### DATASET EXTRACT

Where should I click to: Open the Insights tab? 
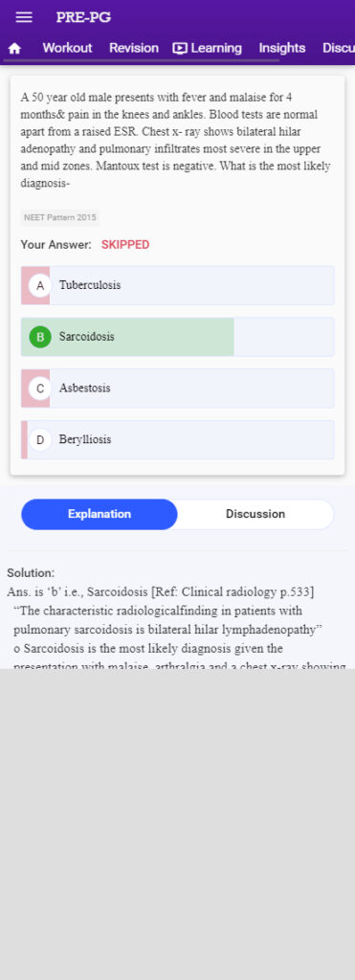coord(282,48)
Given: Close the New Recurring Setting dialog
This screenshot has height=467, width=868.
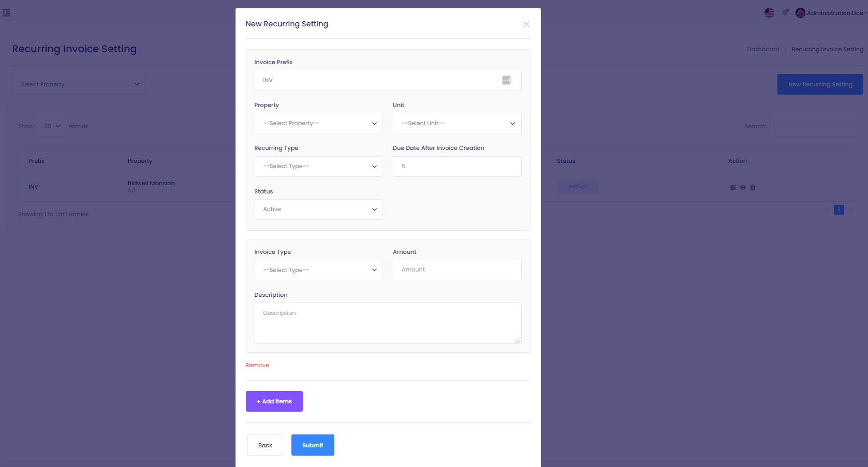Looking at the screenshot, I should 526,24.
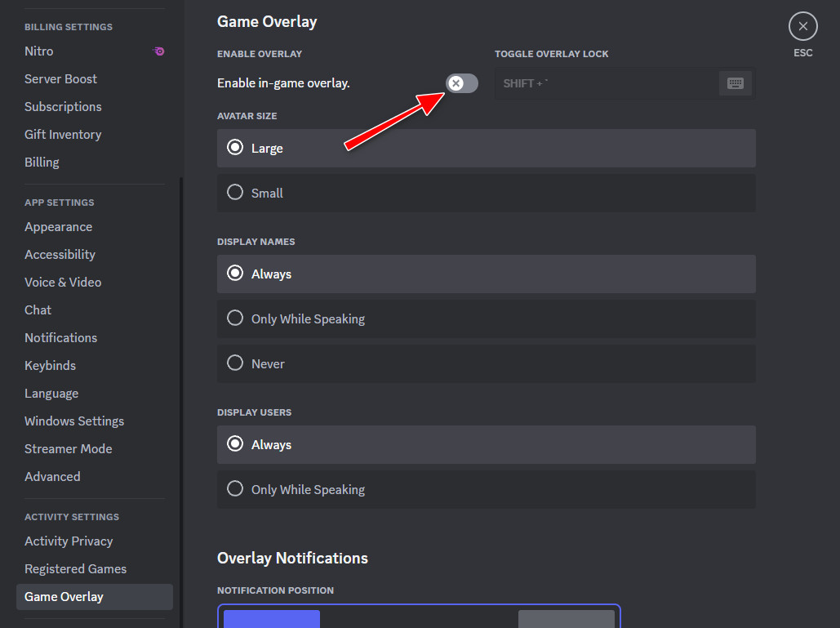
Task: Select Large avatar size option
Action: [x=236, y=148]
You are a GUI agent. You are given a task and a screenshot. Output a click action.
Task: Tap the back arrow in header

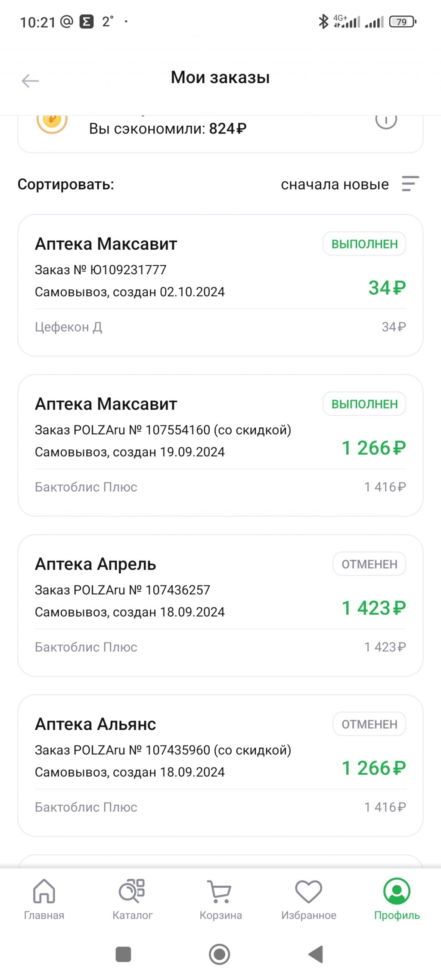click(x=30, y=81)
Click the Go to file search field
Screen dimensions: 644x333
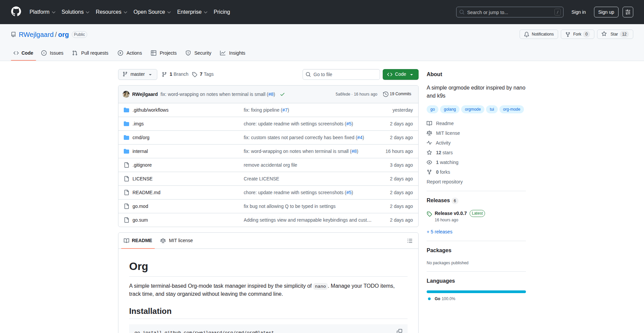[x=341, y=74]
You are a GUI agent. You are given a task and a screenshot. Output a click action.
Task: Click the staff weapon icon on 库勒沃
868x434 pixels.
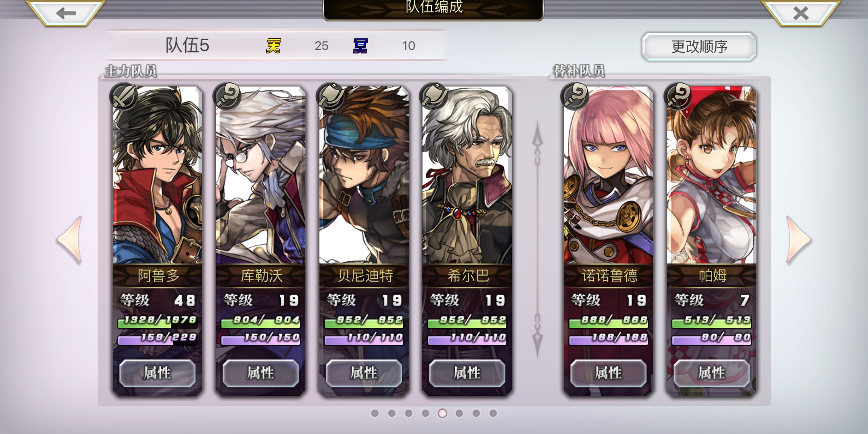227,96
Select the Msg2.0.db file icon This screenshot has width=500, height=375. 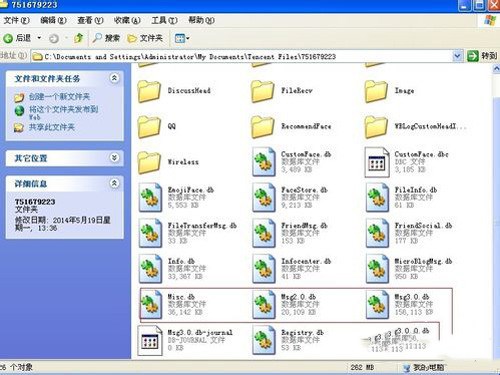click(264, 305)
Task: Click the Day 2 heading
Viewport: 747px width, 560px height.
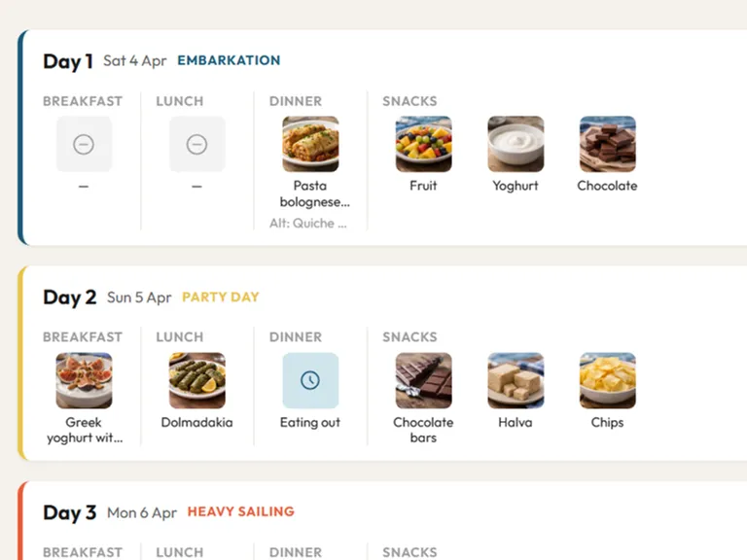Action: click(x=69, y=298)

######

Output, exactly and without pictures, the span of lines that starts at the line containing "Task: Click the Day 2 heading" and ends at the last line above.

Task: Click the Day 2 heading
Viewport: 747px width, 560px height.
Action: click(x=69, y=298)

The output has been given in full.